::: Vorliegender Text
Forderung ausbuchen bei Zerwürfnis

Forderung ausbuchen bei Zerwürfnis

Für die Praxis: Aktivierung von bestrittenen Forderungen – Ja oder Nein? Nzw. wann? Forderung ausbuchen bei Zerwürfnis – Urteil des FG Münster vom 06.03.2025 (7 K 2394/20 E, G)

Praxisproblem

In der steuerlichen Praxis kommt es regelmäßig vor, dass Forderungen aus wirtschaftlichen oder tatsächlichen Gründen nicht weiterverfolgt werden – etwa wegen aussichtsloser Eintreibung, zerrütteter Geschäftsbeziehungen oder explizitem Bestreiten durch den Schuldner. Solche Ausbuchungen werden jedoch in Betriebsprüfungen oft kritisch hinterfragt – insbesondere, wenn der Schuldner (noch) als zahlungsfähig gilt.

Aktuelle Rechtsprechung

Ein aktuelles Urteil des FG Münster bietet hier nun eine wichtige Argumentationshilfe für die steuerliche Abwehrberatung: Wird eine Forderung vom Schuldner dem Grunde nach bestritten, besteht ein Aktivierungsverbot – auch wenn die Forderung rechtlich entstanden ist.

Sachverhalt in Kürze

Im zugrundeliegenden Fall hatte eine Unternehmensberatung Forderungen gegenüber einem Mandanten ausgebucht. Eine Geltendmachung unterblieb, da der Schuldner jede Zahlung verweigerte, anwaltlich die Berechtigung der Forderung bestritt und der Vertrag bereits beendet war. Das Finanzamt erkannte die Ausbuchung nicht an, da weder ein Mahnbescheid noch ein gerichtliches Verfahren eingeleitet wurde.

Die Klage hatte Erfolg – mit weitreichenden Folgen für die Praxis.

Kernaussagen des FG Münster

Das Gericht entschied zugunsten des Steuerpflichtigen und stellte klar:

  • Keine Aktivierung bei wirtschaftlicher Nichtverwertbarkeit: Maßgeblich sei, ob die Forderung zum Bilanzstichtag wirtschaftlich ausnutzbar sei – also einen realisierbaren Vermögenswert darstellt. Bei einer bestrittenen Forderung ist das nicht der Fall.
::::::
### Vorgegebenes Ziel A
Aktualisiere in den Einträgen die Zeilen von der Zeile mit „You are a computer-use“ bis zum Ende der Einträge, indem du „storefront“ durch „shop“ ersetzt und alles andere unverändert lässt. Gib nur diese Zeilen aus und lass die Bilder weg.
::: Bereitgestellte Einträge
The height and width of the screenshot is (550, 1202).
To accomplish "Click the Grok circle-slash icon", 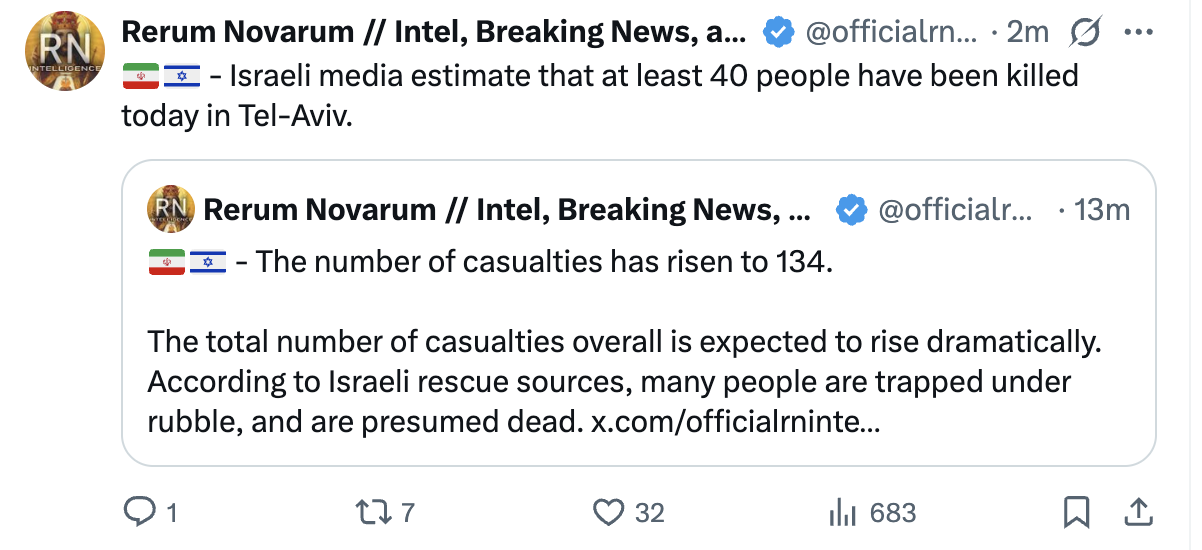I will point(1084,33).
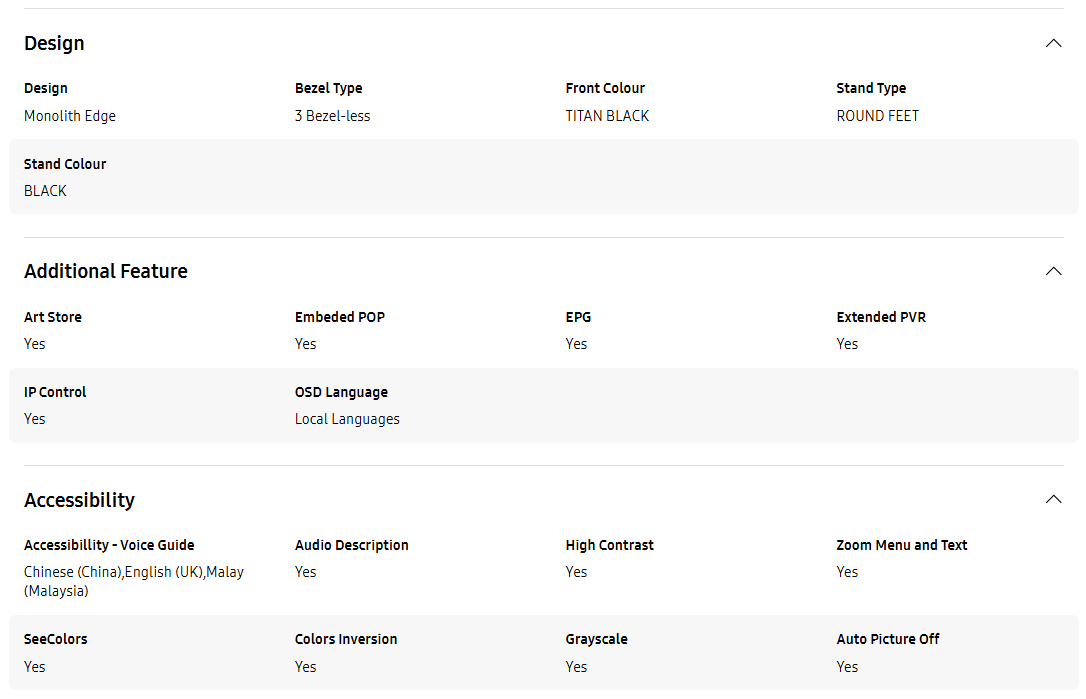
Task: Click the Zoom Menu and Text label
Action: [901, 545]
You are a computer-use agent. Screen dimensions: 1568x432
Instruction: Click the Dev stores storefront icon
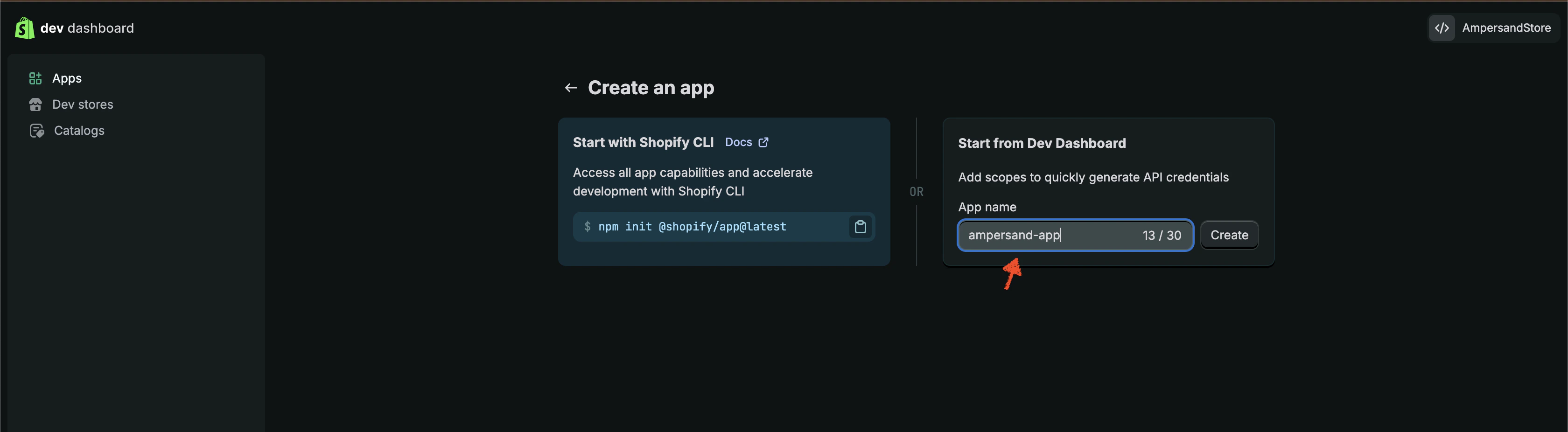pyautogui.click(x=36, y=104)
::::::
### Vorgegebenes Ziel B
Aus welchem Grund erkannte das Finanzamt im Text über das Ausbuchen von Forderungen die Ausbuchung nicht an?

### Lösung der Aufgabe A
You are a computer-use agent. Screen dimensions: 1568x432
Instruction: Click the Dev stores shop icon
pyautogui.click(x=36, y=104)

### Lösung der Aufgabe B
Weil weder ein Mahnbescheid noch ein gerichtliches Verfahren eingeleitet wurde.